Gallardón parece allanar el pasíto a Rodrigo.
Gallardón retirará mañana el recurso de Caja Madrid y pide a CCOO que haga lo propio
@Jesús Cacho - 11/11/2009 13:29h
“Si me lo piden lo retiro; pero hasta ahora no me lo han pedido”. Quién así hablaba la semana pasada era Alberto Ruiz-Gallardón, refiriéndose al recurso planteado por el Ayuntamiento madrileño contra el reparto de consejeros a la Asamblea de Caja Madrid. Ya se lo han pedido. El Consejo de Gobierno municipal retirará en su reunión de mañana ese recurso y además alentará a CCOO, sector Javier López, a que haga lo propio. El PSOE a nivel nacional se encargará de que el Ayuntamiento de Barcelona, que se adhirió al recurso, complete la fiesta.
Paso imprescindible para que Rodrigo Rato Figaredo pueda ser entronizado como nuevo presidente de Caja Madrid en sustitución de Miguel Blesa, acontecimiento planetario que, en todo caso, no ocurrirá hasta bien entrado el mes de febrero próximo. De momento, urge la retirada de ese recurso -un movimiento puramente táctico de Gallardón, destinado a boicotear la elección del candidato de Esperanza Aguirre, Nacho González, a la presidencia de la Caja- para que se pueda reanudar el proceso electoral ahora interrumpido.
De negociar esa retirada con el alcalde, en nombre del líder del Partido Popular, Mariano Rajoy, se ha encargado la diputada Ana Mato, en quien algunos medios han querido ver una especie de mediadora plenipotenciaria capaz de asegurar un aterrizaje suave de Rato en Caja Madrid. La realidad parece indicar que la labor de Mato ha sido y es mucho más modesta: hablar con Ruiz-Gallardón para desbloquear ese recurso, y pedir al propio Alberto que utilice sus buenos oficios ante el Ayuntamiento de Barcelona y ante CCOO para que hagan lo propio.

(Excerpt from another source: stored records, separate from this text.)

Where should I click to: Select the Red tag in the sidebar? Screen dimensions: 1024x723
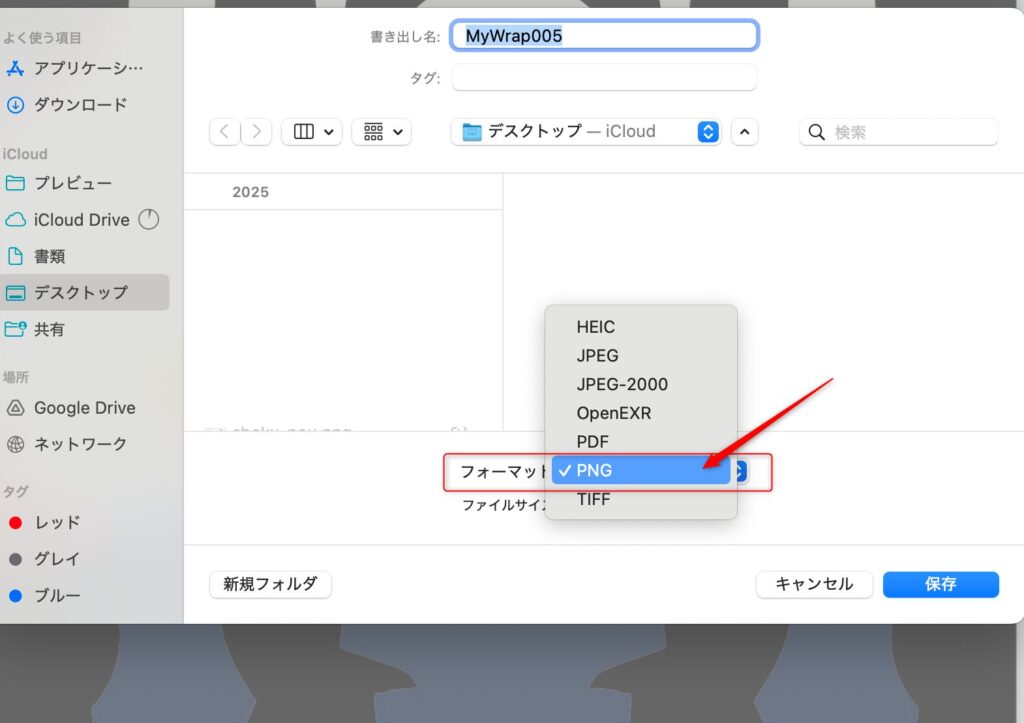(57, 523)
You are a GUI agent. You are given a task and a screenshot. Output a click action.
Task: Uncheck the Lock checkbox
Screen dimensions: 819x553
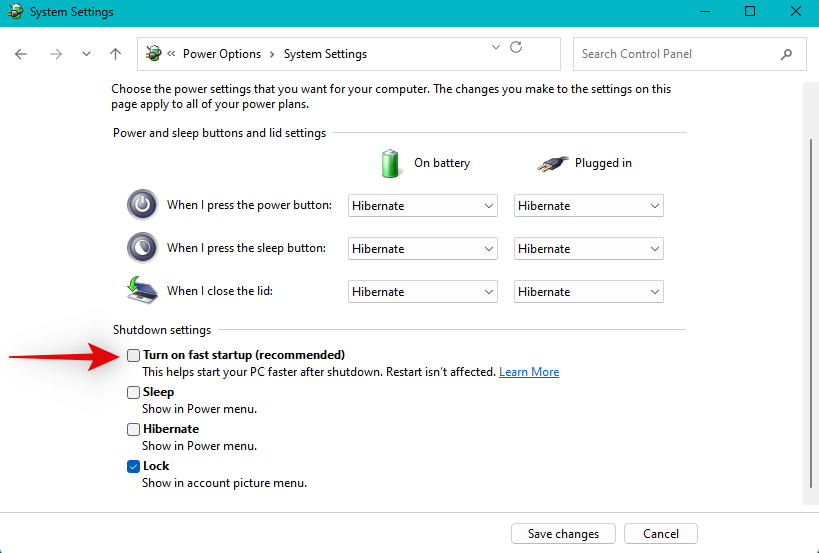[x=134, y=466]
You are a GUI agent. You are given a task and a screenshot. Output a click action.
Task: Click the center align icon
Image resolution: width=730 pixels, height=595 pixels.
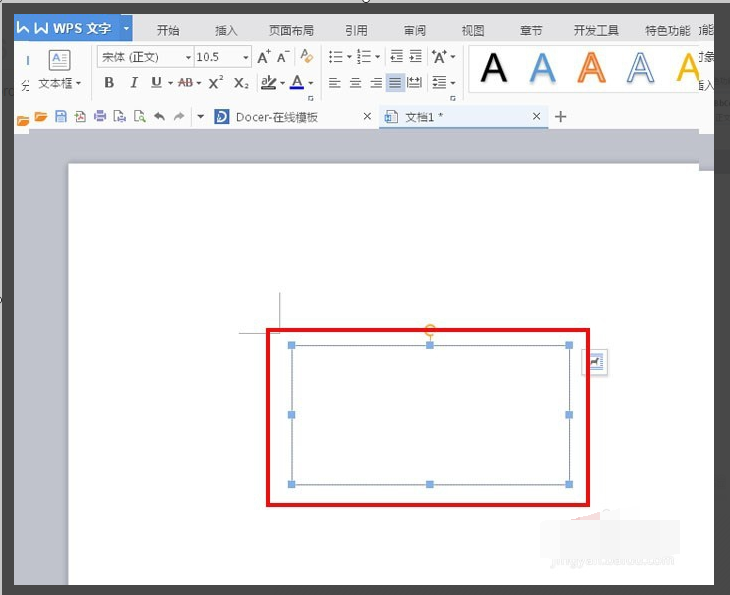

La tarea con el sector de Comisiones que lidera Javier López -el otro es el de CCOO de Banca, alineado con las tesis de la Comunidad Autónoma madrileña- parece sencilla, teniendo en cuenta que el sindicalista bebe los vientos por el regidor madrileño, al punto de que su influencia sobre él parece incuestionable. Influencia también sobre el Ayuntamiento de Barcelona y su alcalde, aunque en este caso la tarea principal de convencer a Jordi Hereu debería corresponder al PSOE a nivel nacional.
Rato tampoco es el candidato de Gallardón
La retirada del recurso presentado por el Ayuntamiento de Madrid era y es asunto prioritario para un Mariano Rajoy que parece haber logrado un cierto apaciguamiento, al menos temporal, de las revueltas aguas del partido. La paralización del proceso electoral pondría en peligro los pactos alcanzados y retrasaría el desembarco de Rato en la Caja. Los rumores en este sentido no se han hecho esperar, y todos nacen de un dato cierto: el ex vicepresidente y ex ministro de Economía no es el candidato “soñado” por Ruiz-Gallardón a la presidencia de Caja Madrid y nunca lo ha sido.
El regidor madrileño, cuyas ambiciones políticas son a estas alturas lugar común, sabe bien que en caso de caída en desgracia de Esperanza Aguirre, el PP madrileño volvería a ser ratista, como ya lo era antes de su marcha a Washington, es decir, volvería a estar controlado por los hombres de Rato, cosa que no le hace ninguna gracia, pues Madrid volvería a convertirse, con Esperanza o sin ella, en el muro contra el que se seguirían estrellando sus ambiciones de llegar a la Moncloa.